◆ ENUNCIADO ◆
Prosigue el texto sobre la siembra de patatas en la Montaña Palentina justo después de su última oración.

◆ TEXTO ◆
--*--
En la Montaña Palentina, la siembra de las patatas no era simplemente una labor del campo, sino un acto colectivo que unía a la familia y en torno a la tierra. Desde temprano en la primavera, cuando los días comenzaban a alargarse y la escarcha retrocedía, se iniciaban los preparativos. La tierra, que había permanecido dormida durante el invierno, debía ser despertada con cuidado y fuerza.


JOSÉ LUIS ESTALAYO

DESDE MÉXICO



Primero, el terreno se preparaba rompiendo los cabones endurecidos por el frío con el escabacho, una herramienta simple pero eficaz, manejada con habilidad por manos curtidas. Después, venía el abono, donde el estiércol acumulado durante meses de las vacas y las ovejas se esparcía por el campo. Ese olor fuerte que llenaba el aire no era más que el anuncio de que la tierra estaba lista para recibir vida nueva.
--*--
◆ EXTRACTOS DE DATOS ◆
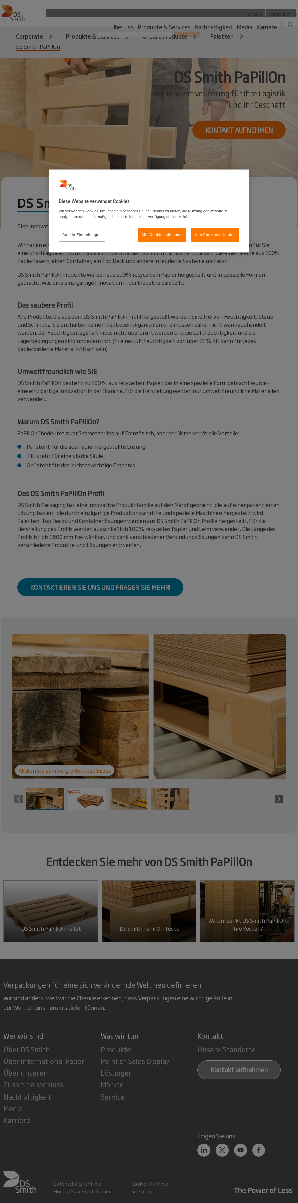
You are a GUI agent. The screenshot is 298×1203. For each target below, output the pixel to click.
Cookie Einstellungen (82, 234)
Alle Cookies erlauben (215, 234)
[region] (149, 211)
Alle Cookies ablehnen (162, 234)
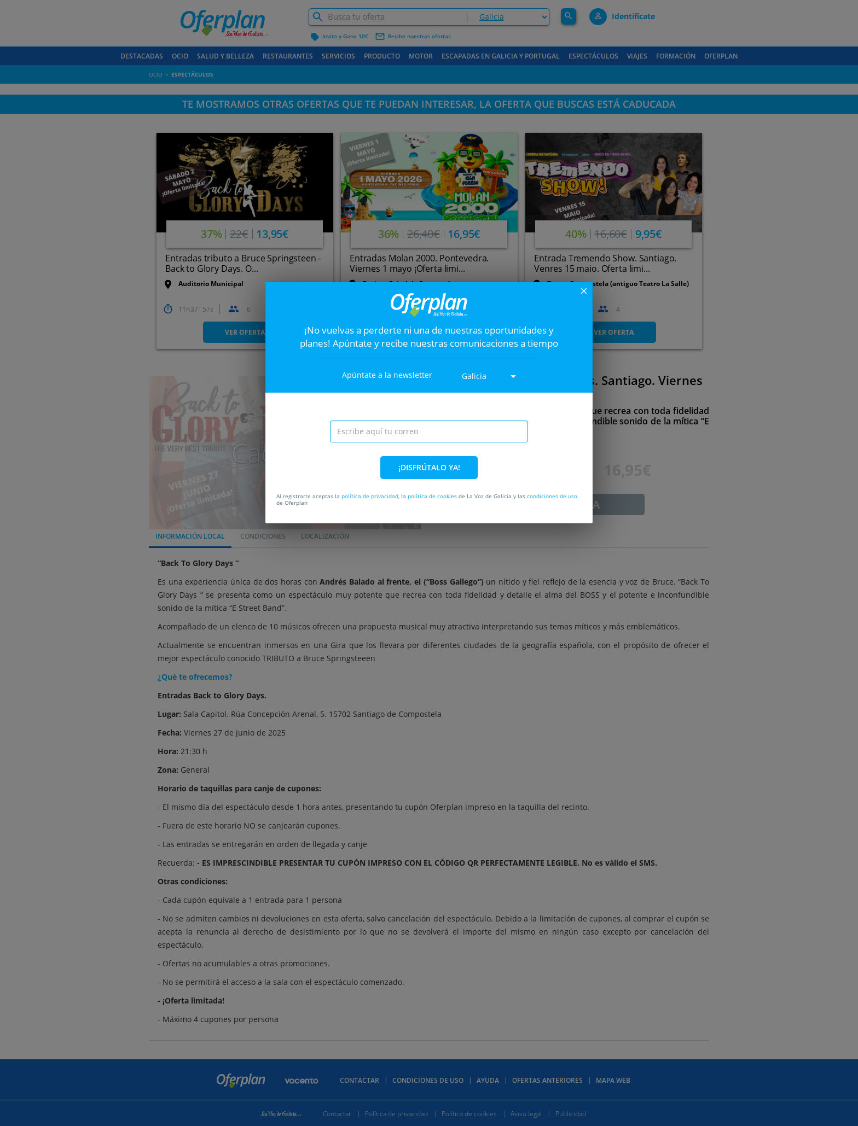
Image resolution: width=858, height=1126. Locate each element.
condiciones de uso (552, 496)
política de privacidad (369, 496)
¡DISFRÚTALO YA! (429, 467)
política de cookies (432, 496)
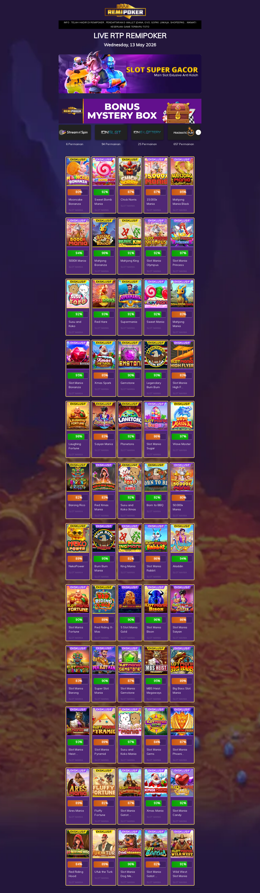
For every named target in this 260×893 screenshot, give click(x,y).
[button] (198, 132)
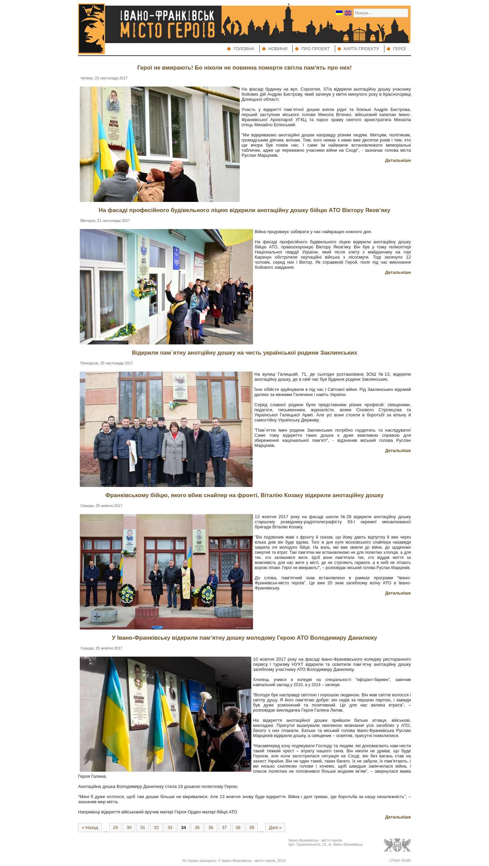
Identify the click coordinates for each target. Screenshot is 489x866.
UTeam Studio (400, 860)
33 (169, 827)
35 (197, 827)
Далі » (275, 827)
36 (210, 827)
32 (156, 827)
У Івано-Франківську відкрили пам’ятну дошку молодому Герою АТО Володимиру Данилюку (244, 638)
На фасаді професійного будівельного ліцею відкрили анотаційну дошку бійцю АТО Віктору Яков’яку (244, 210)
--*--
◆ RESPUESTA ESPERADA ◆
El arado, tirado por dos vacas tudancas, abría los surcos con una precisión casi ceremonial. Los animales, obedientes y pacientes, avanzaban lentamente mientras alguien los guiaba con firmeza y cariño. La familia entera estaba allí: los mayores dirigían el trabajo y los niños observaban, aprendiendo sin darse cuenta. Cada surco era un pequeño canal de esperanza, un espacio donde las semillas echarían raíces y prometerían el sustento para los meses venideros.


Las patatas de siembra eran seleccionadas con cuidado. Se revisaban para asegurarse de que cada trozo tuviera al menos un “ojo”, esa pequeña protuberancia que sería la clave para que la planta brotara. Con cuchillos afilados, las patatas se partían, y la familia trabajaba como en una cadena: unos cortaban, otros colocaban los trozos en los surcos, y finalmente se cubrían con tierra. No había prisa, pero sí un ritmo constante y una energía compartida que hacía que el esfuerzo se sintiera más ligero.


Una vez plantadas, el trabajo de la familia daba paso al de la naturaleza. Las lluvias de primavera y el sol del verano hacían lo suyo, y con el tiempo, las matas verdes comenzaban a crecer. Era un periodo de espera vigilante, durante el cual la familia observaba el progreso y protegía el cultivo de plagas y animales curiosos. Los días de trabajo daban paso a noches de descanso, donde las conversaciones giraban siempre en torno a la cosecha que vendría.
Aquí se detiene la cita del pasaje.